[Listed entries]
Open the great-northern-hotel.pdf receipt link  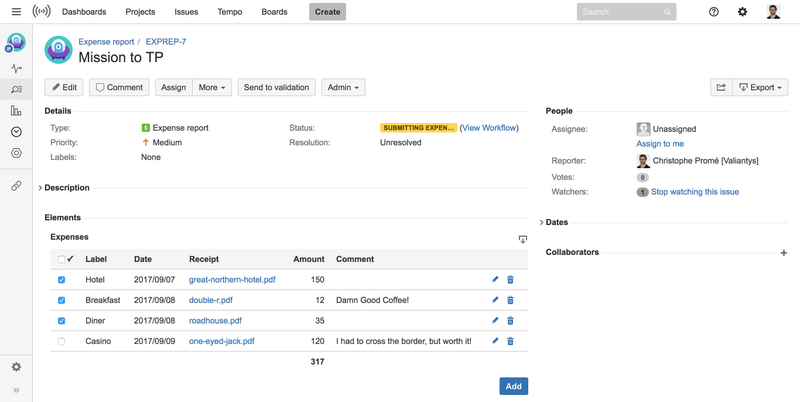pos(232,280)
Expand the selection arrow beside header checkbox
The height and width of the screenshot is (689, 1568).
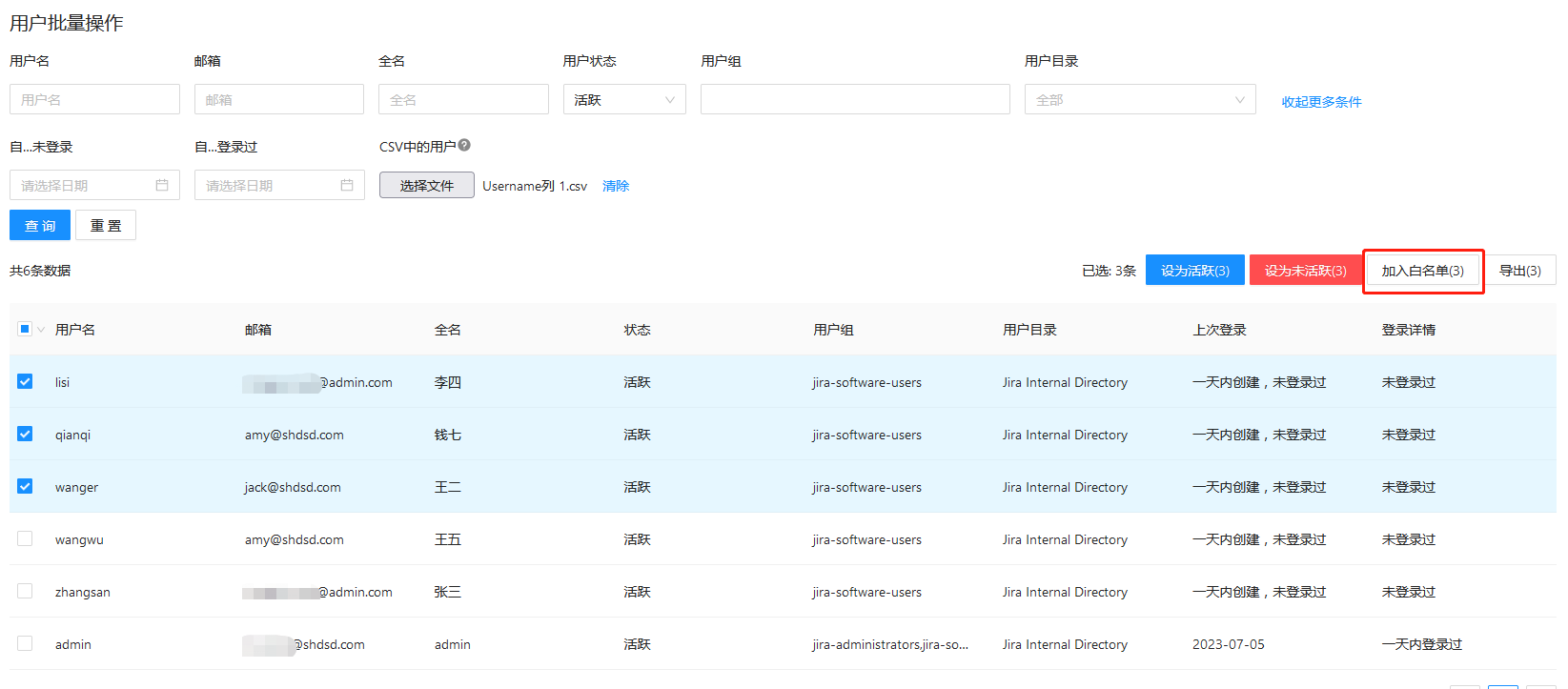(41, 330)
* * *
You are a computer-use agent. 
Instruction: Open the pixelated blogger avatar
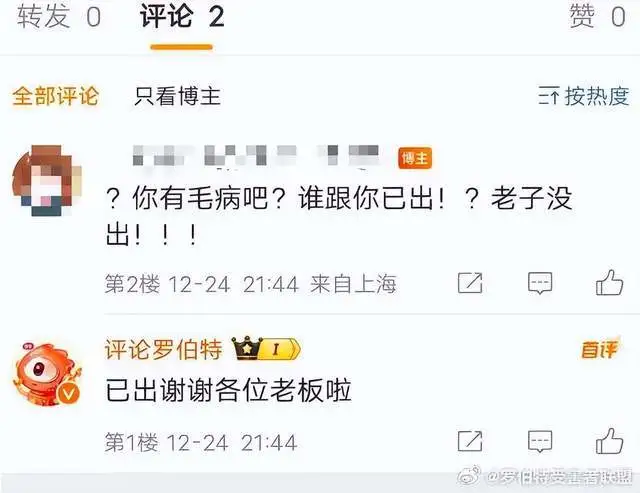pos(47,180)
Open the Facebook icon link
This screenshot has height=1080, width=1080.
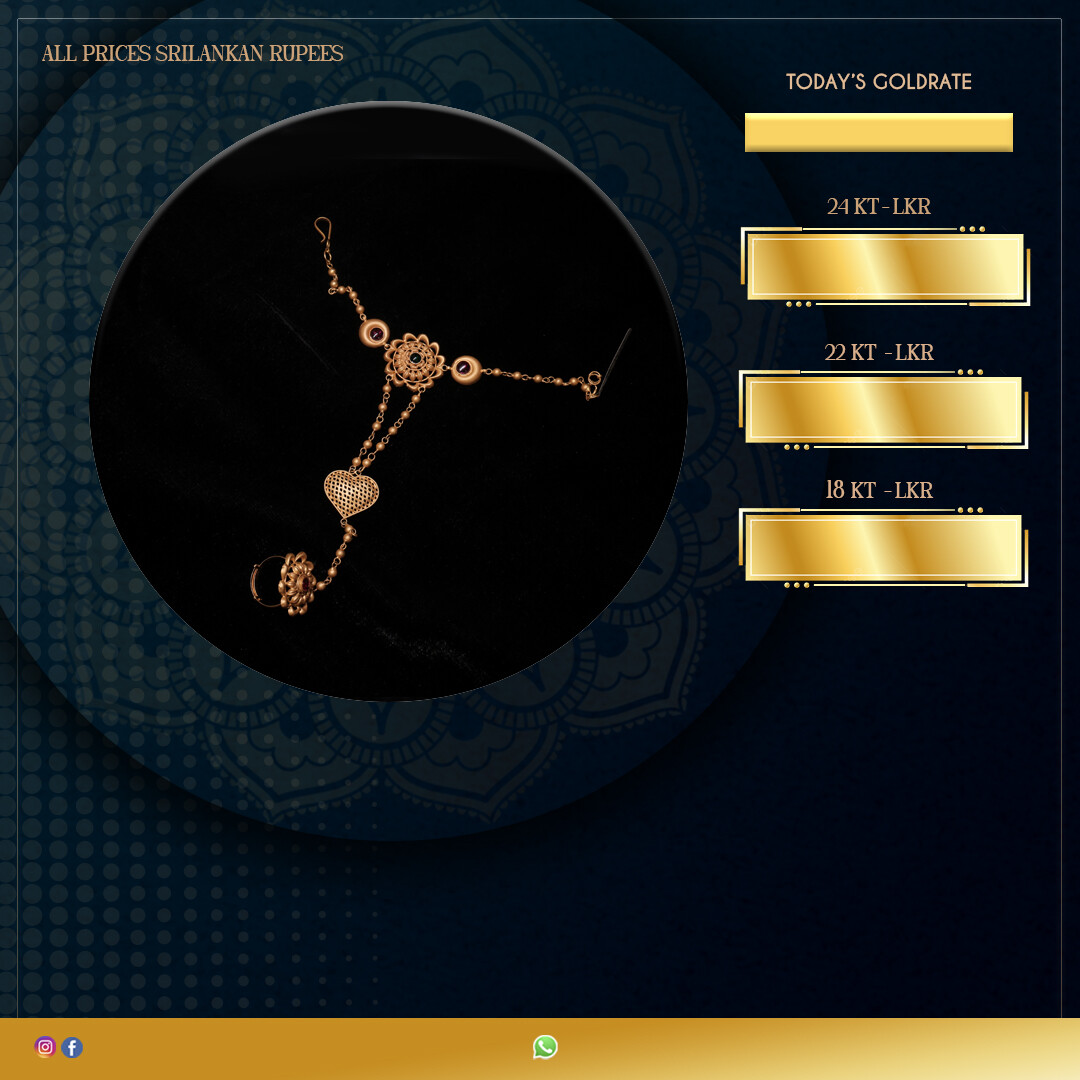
---
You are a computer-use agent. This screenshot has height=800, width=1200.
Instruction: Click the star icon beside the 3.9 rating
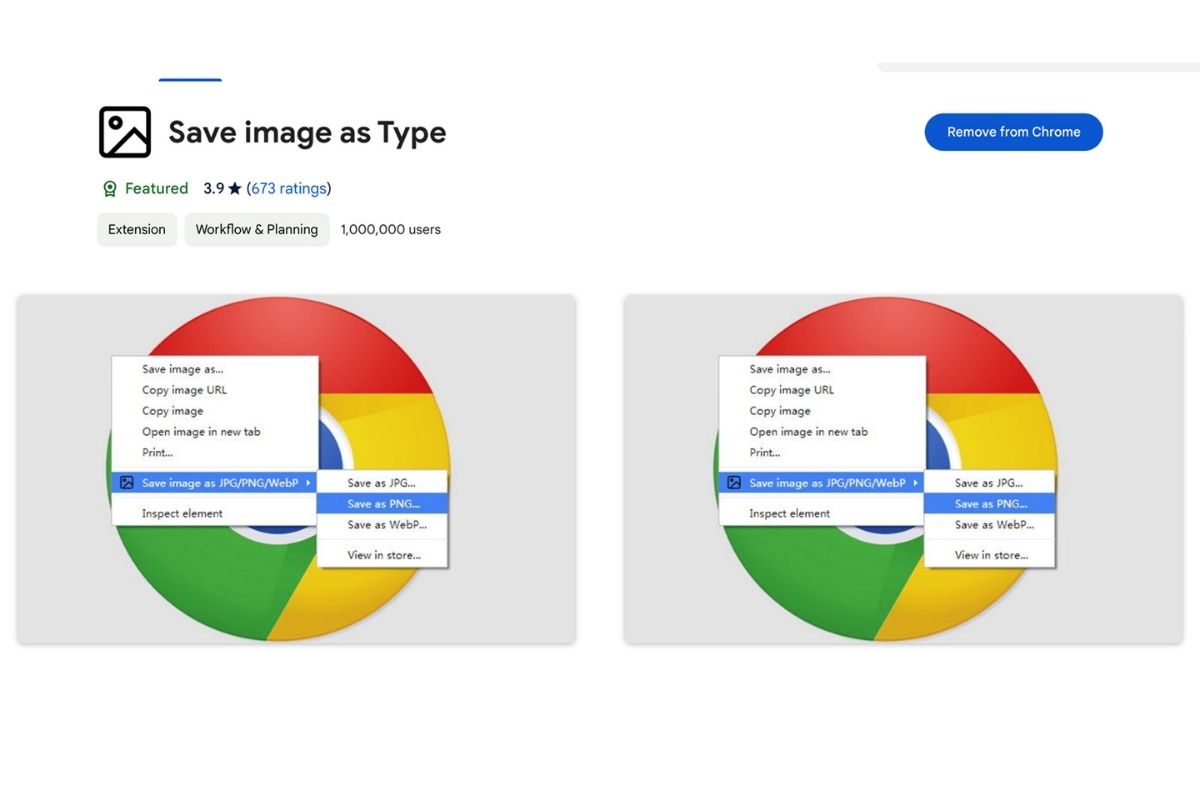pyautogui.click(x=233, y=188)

[Task brief] Where in the listing does the string "computer" appear? Copy every line that has it.

[The completed task]
You are a computer-use agent. 
You are a computer-use agent. This screenshot has height=800, width=1200.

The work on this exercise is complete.